Ariège | Chasse
Chronique de Philippe Serpault, suite à la visite de Nicolas Sarkozy, président de la République à Pamiers (Ariège) le 18 janvier 2012.
La question se pose avec une acuité particulière à chaque échéance électorale tant ces adeptes d’un loisir pas comme les autres savent faire preuve de constance dans leurs prises de position et leurs actions de lobbying. La chasse reste effectivement un loisir qui pourrait être comparable à la randonnée, au ski ou au golf, à cela près que ce loisir se pratique avec une arme qui, comme toute arme, est potentiellement dangereuse quel que soit son porteur.
Les trop fréquents accidents de chasse, causant souvent la mort d’un chasseur voire d’un randonneur ou d’un ramasseur de champignon, sont là pour l’attester.
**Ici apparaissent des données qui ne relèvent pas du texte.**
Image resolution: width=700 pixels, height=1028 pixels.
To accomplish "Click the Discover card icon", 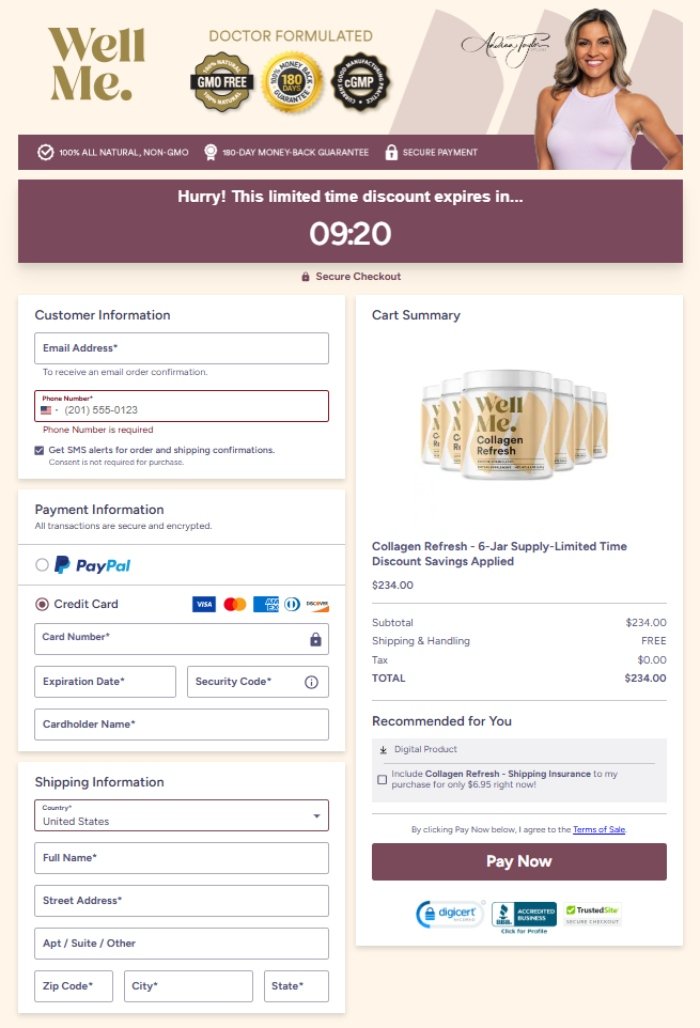I will point(318,604).
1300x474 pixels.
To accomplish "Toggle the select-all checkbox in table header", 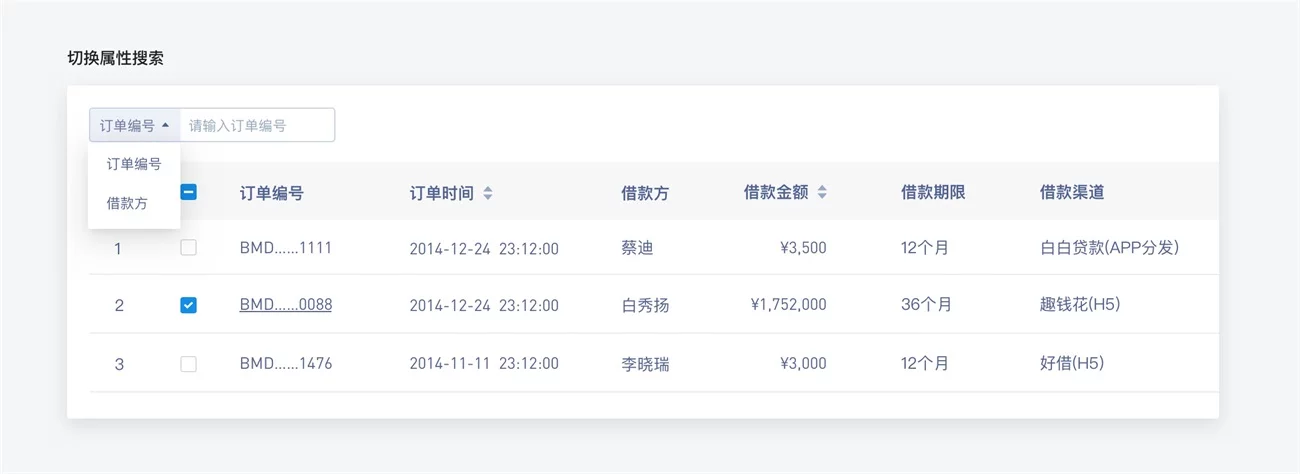I will [x=188, y=192].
Il serait intéressant de convoquer un psychologue sur ce qui fait courir le chasseur, celui-ci se renferme dans sa bulle cynégétique au point de ne plus voir ce qui l’entoure, ou plutôt, ceux qui l’entourent.
Le président de la fédération de chasse de l’Ariège, Jean-Luc Fernandez, est un cas d’école. Celui-ci fut le représentant du mouvement CPNT (Chasse, Pêche, Nature et Traditions) dans ce département, il se présenta même aux élections cantonales à Saint-Girons (Ariège) en 2004 sous cette bannière et il obtint royalement 8,25% des voix.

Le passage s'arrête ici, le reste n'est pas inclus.